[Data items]
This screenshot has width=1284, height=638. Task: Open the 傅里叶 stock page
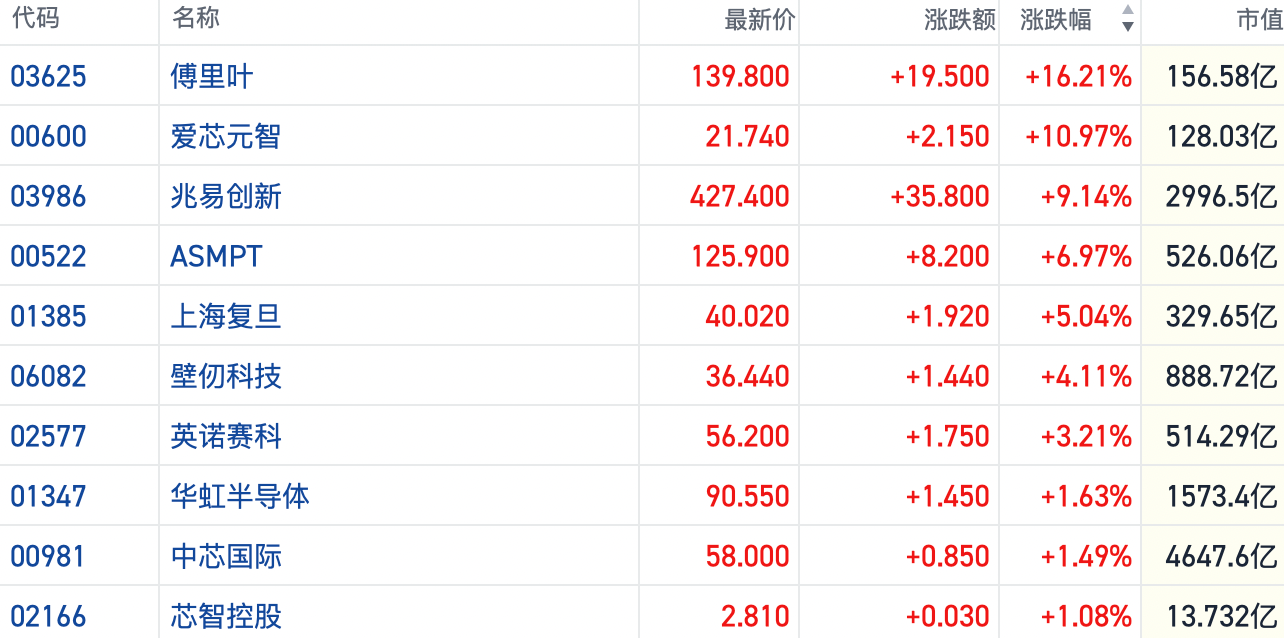point(212,76)
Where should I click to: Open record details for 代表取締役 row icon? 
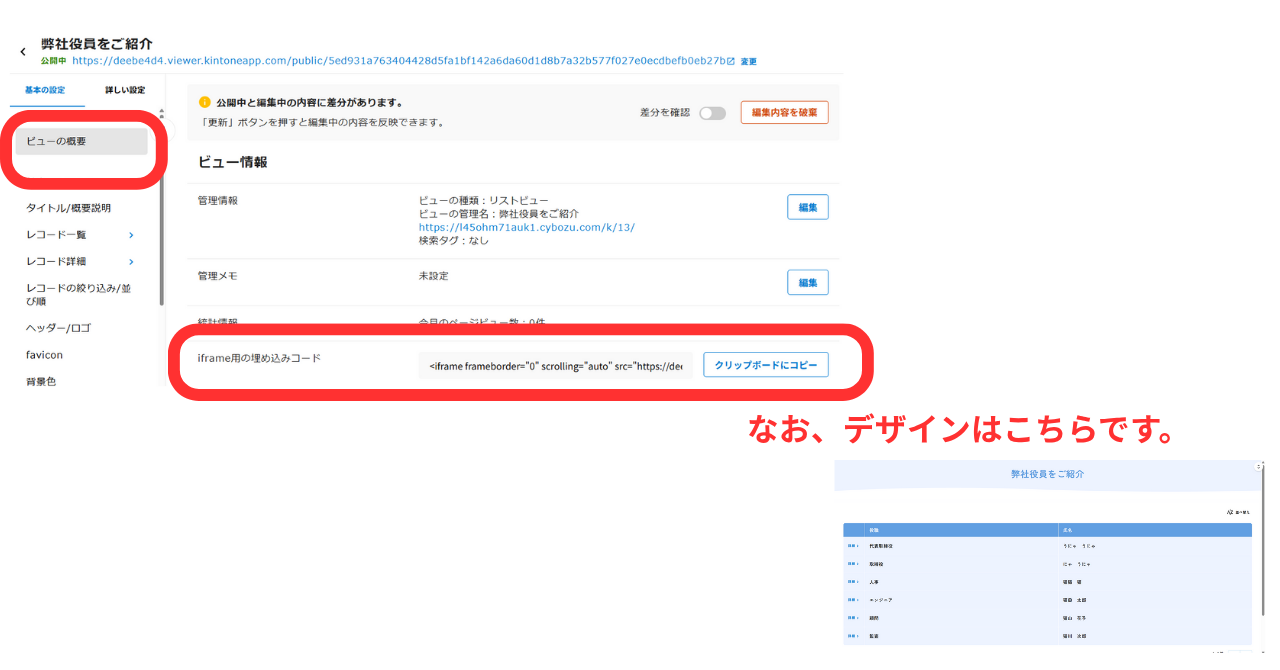point(851,546)
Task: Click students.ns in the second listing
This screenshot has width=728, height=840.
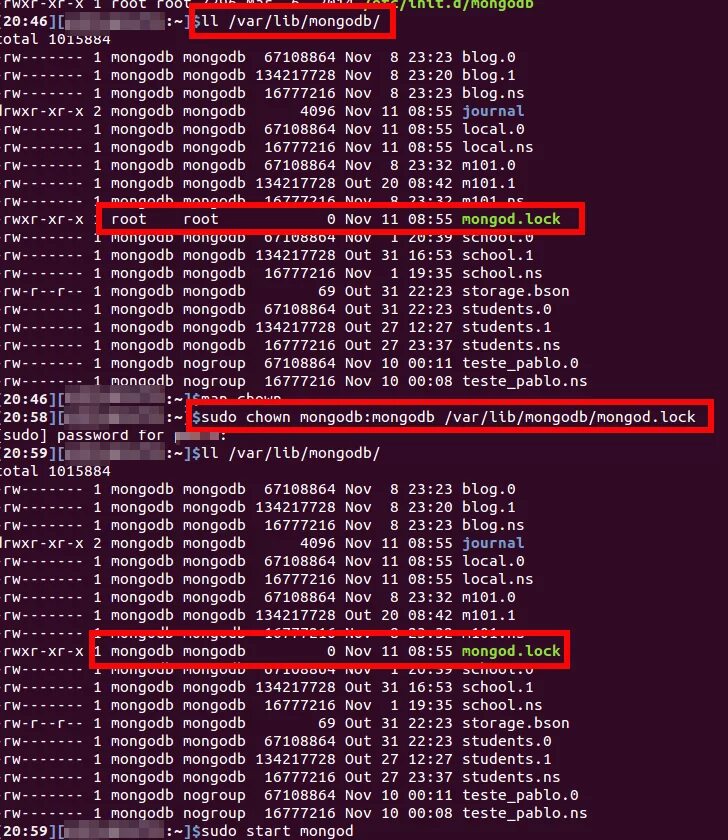Action: point(511,777)
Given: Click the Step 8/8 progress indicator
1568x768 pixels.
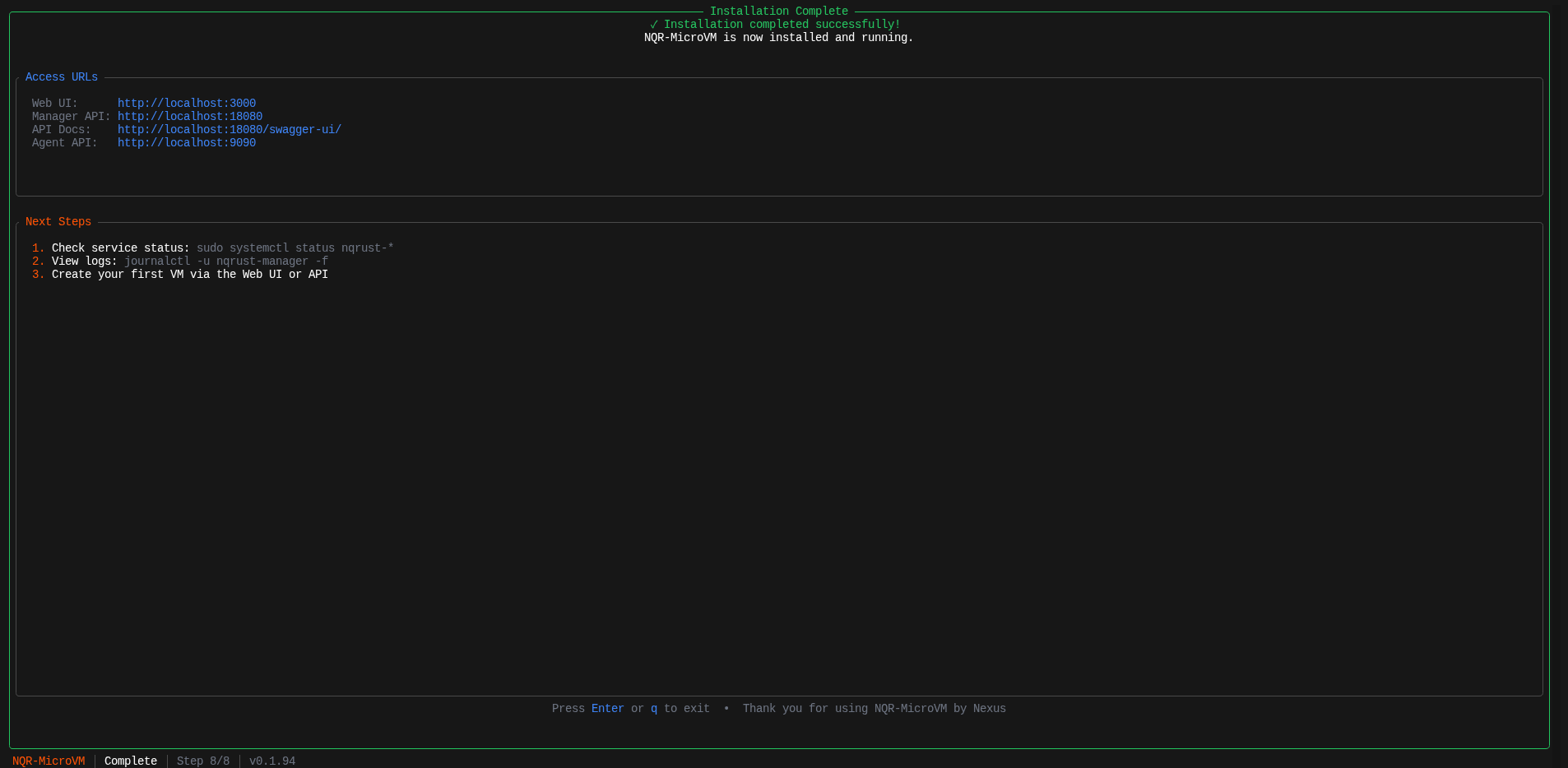Looking at the screenshot, I should coord(203,761).
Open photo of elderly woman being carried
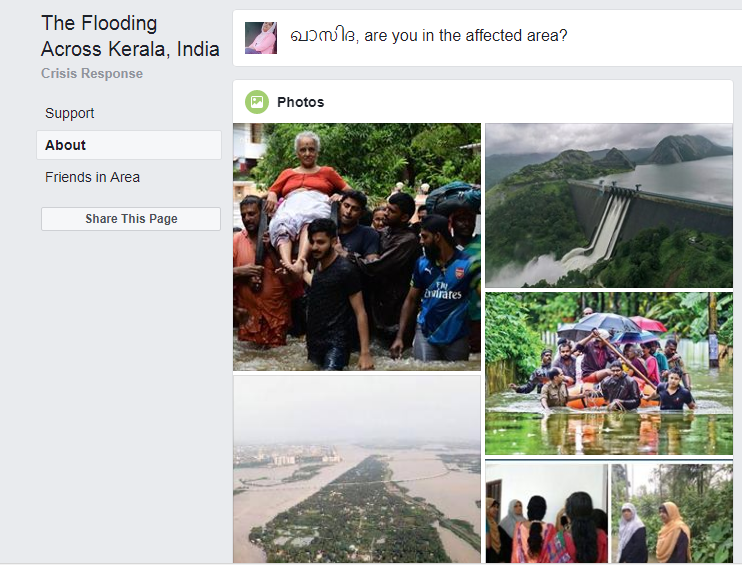Image resolution: width=742 pixels, height=565 pixels. [x=356, y=246]
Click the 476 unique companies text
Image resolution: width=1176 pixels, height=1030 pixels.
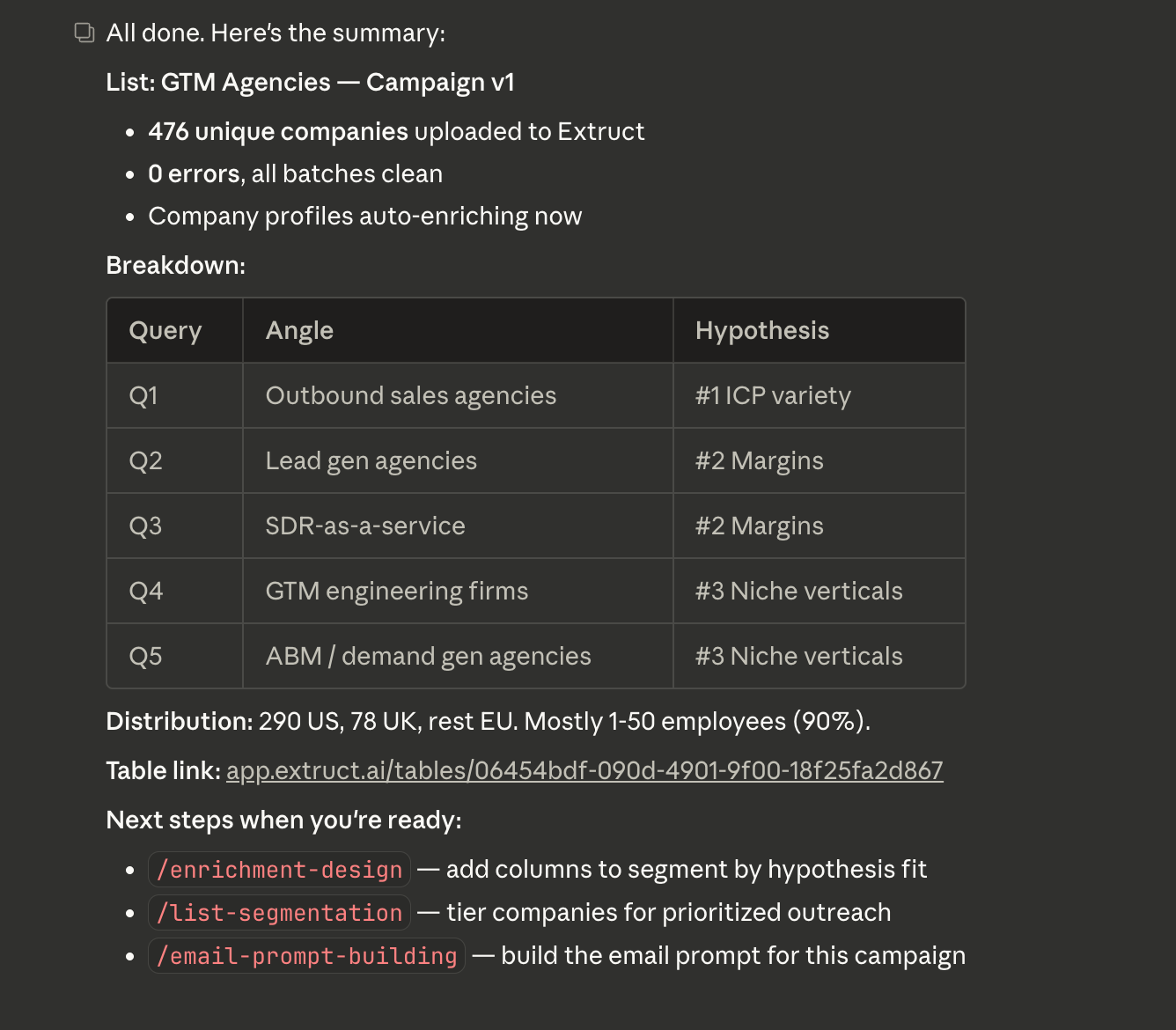(x=278, y=132)
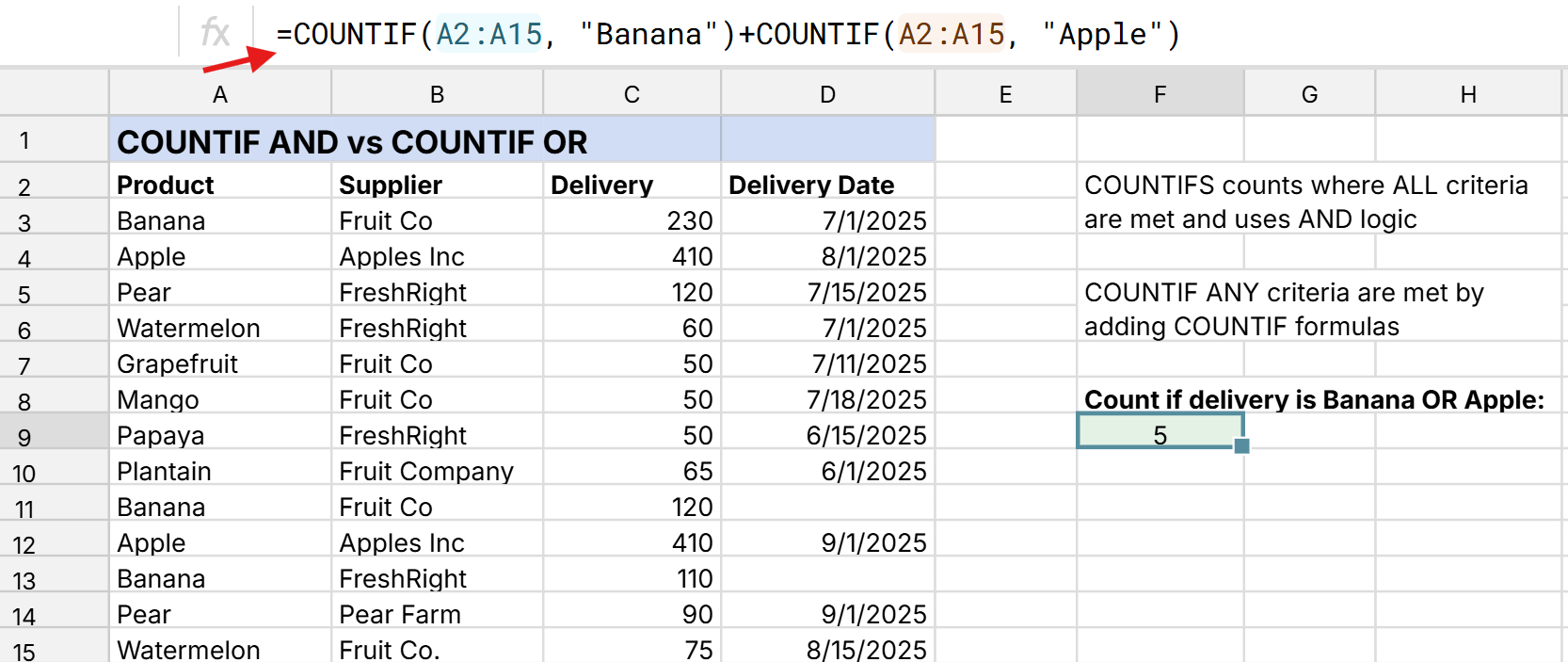The image size is (1568, 662).
Task: Select column H header
Action: [x=1467, y=94]
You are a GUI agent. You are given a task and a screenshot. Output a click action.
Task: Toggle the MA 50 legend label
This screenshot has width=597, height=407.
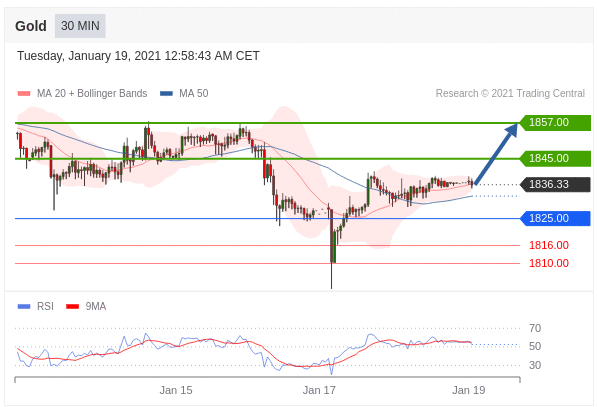pos(193,93)
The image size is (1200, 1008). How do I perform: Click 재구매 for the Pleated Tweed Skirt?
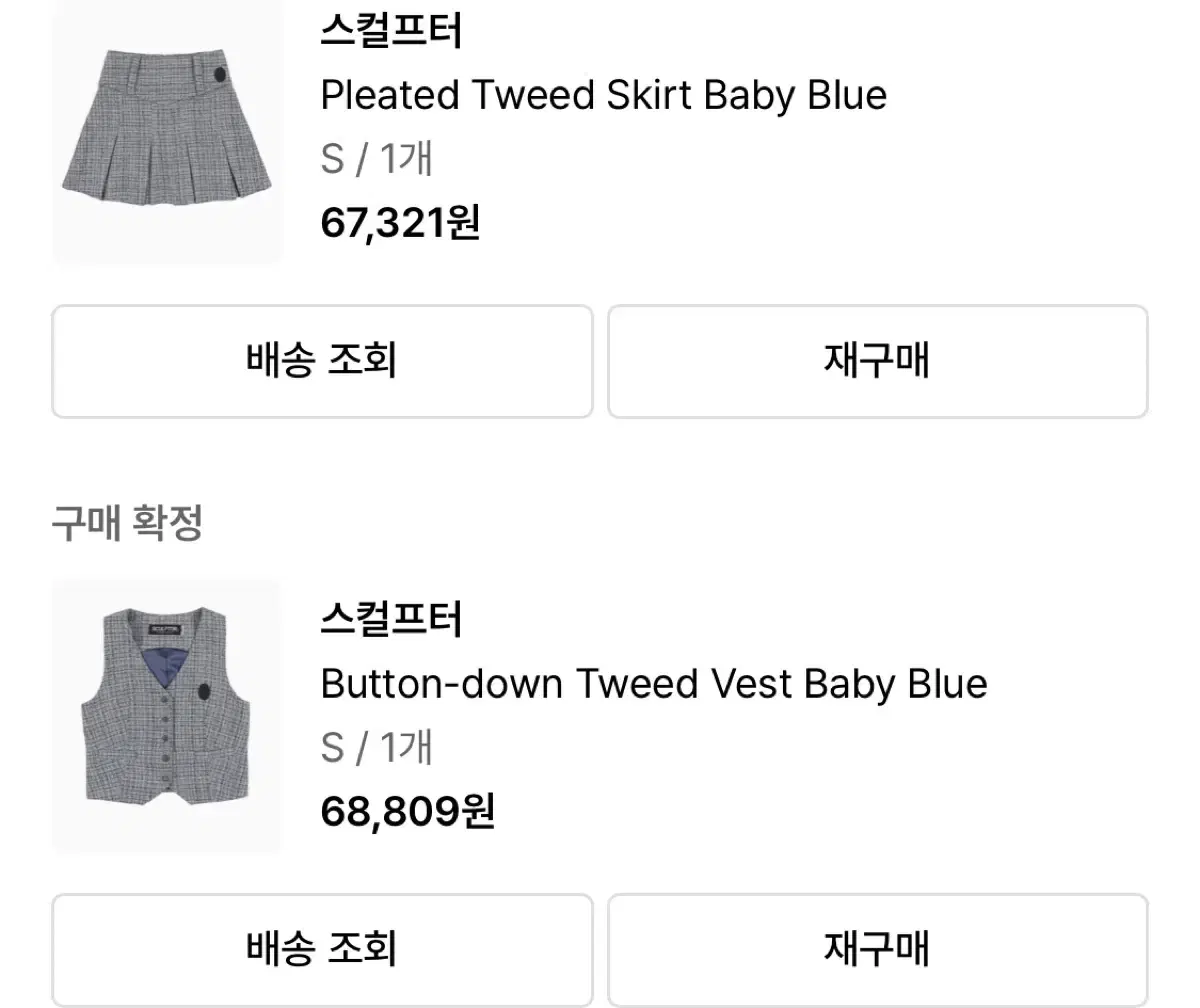tap(877, 361)
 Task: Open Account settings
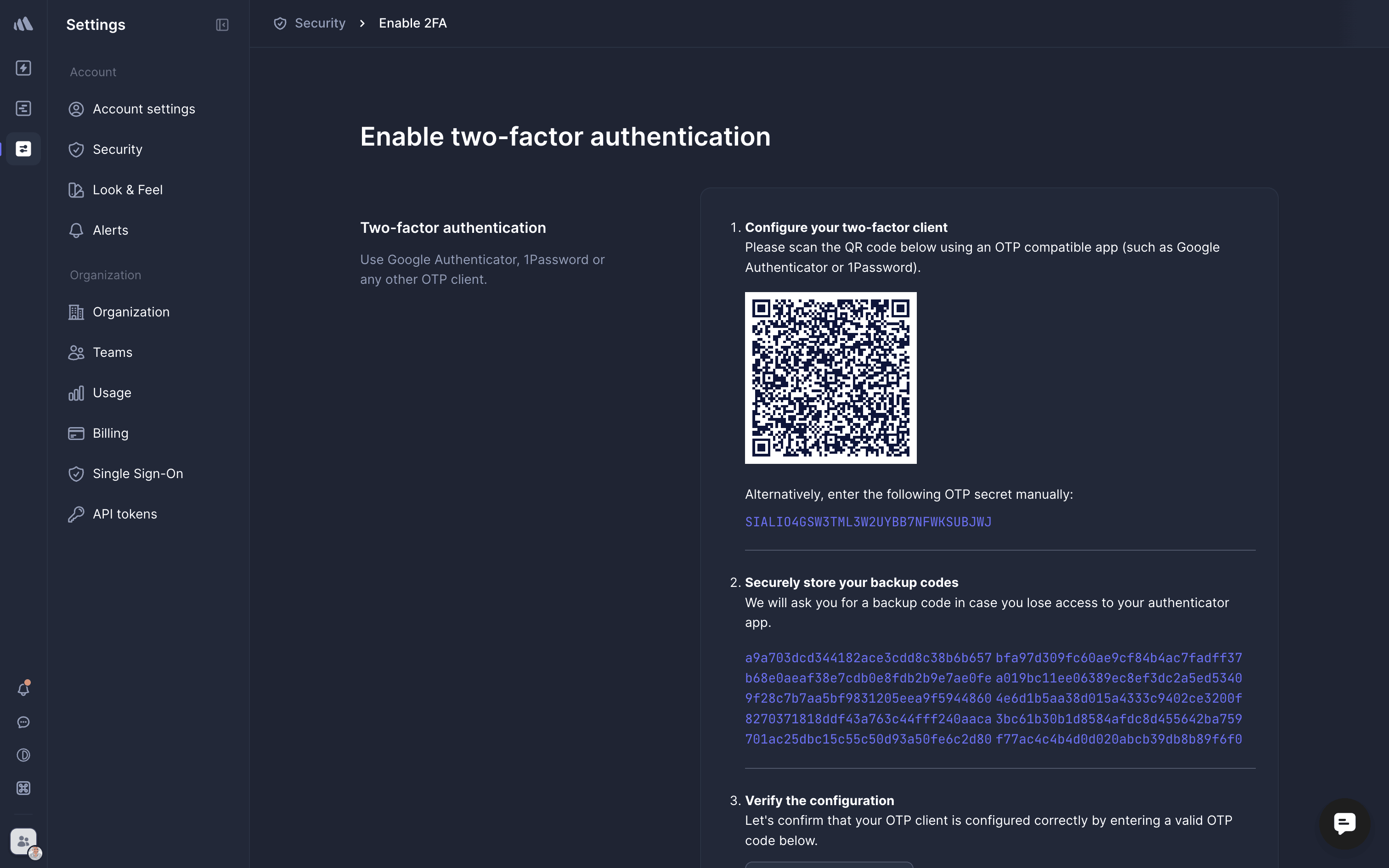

• Problem statement: Starting at the line that contains "This screenshot has width=728, height=840.", transcribe each line through the last one of the entries above, exactly and without pictures.

• Exercise result:
This screenshot has width=728, height=840.
Action: point(511,777)
Given: Click the Step 8/8 progress indicator
1568x768 pixels.
Looking at the screenshot, I should coord(203,761).
Open photo of elderly woman being carried
Image resolution: width=742 pixels, height=565 pixels. [x=356, y=246]
Click the 476 unique companies text
Image resolution: width=1176 pixels, height=1030 pixels.
(x=278, y=132)
The image size is (1568, 662).
Task: Select column H header
Action: [x=1467, y=94]
You are a GUI agent. You are given a task and a screenshot. Output a click action.
Task: Toggle the MA 50 legend label
This screenshot has width=597, height=407.
pos(193,93)
The image size is (1200, 1008). How do I perform: Click 재구매 for the Pleated Tweed Skirt?
tap(877, 361)
 Task: Open Account settings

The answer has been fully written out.